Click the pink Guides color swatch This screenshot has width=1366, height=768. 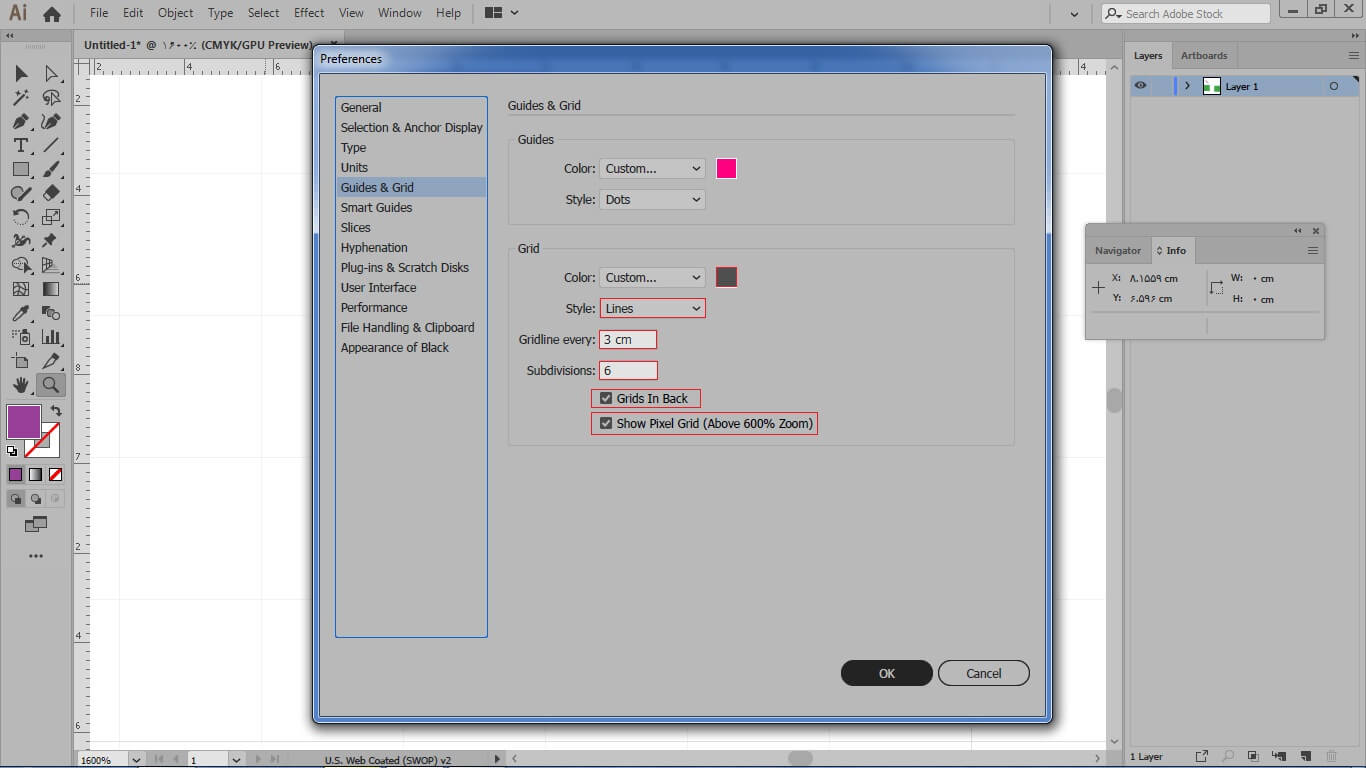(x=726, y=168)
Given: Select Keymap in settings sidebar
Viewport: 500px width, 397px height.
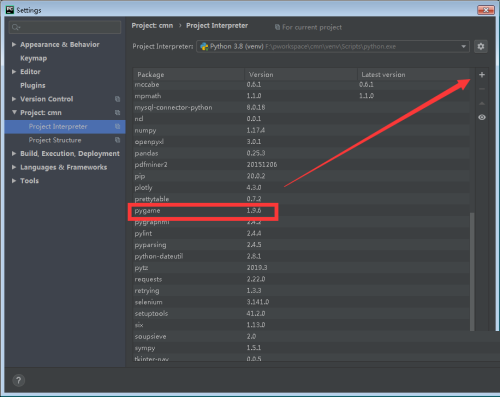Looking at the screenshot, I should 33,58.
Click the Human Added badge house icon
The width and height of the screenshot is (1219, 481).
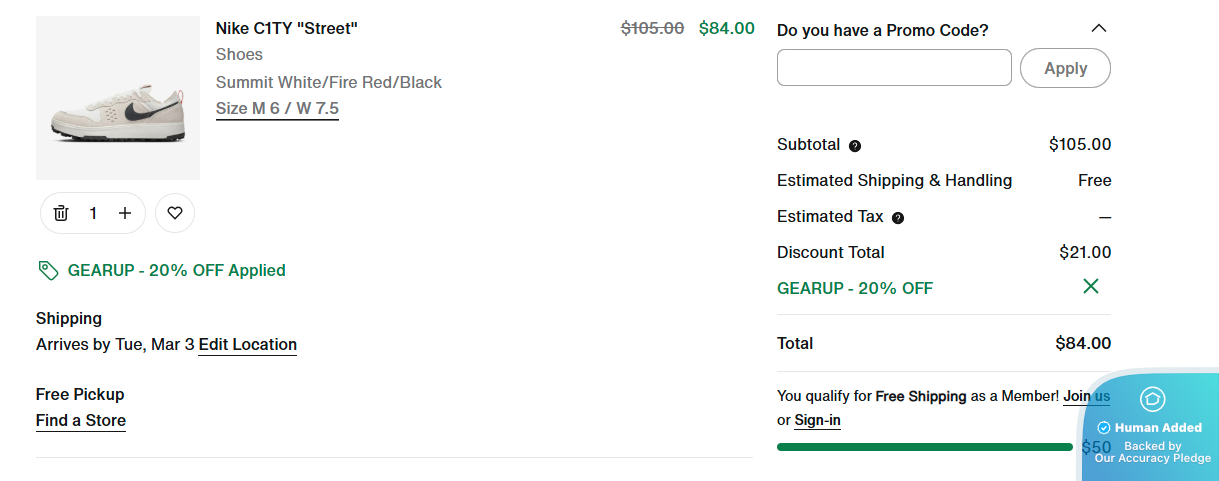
==*==
» EXERCISE BRIEF
The required output is the line containing "Given: Select Keymap in settings sidebar" plus every line after it to the end of the data, copied exactly and with no pictures.

» EXERCISE RESULT
Given: Select Keymap in settings sidebar
Viewport: 500px width, 397px height.
Looking at the screenshot, I should 33,58.
Click the Human Added badge house icon
The width and height of the screenshot is (1219, 481).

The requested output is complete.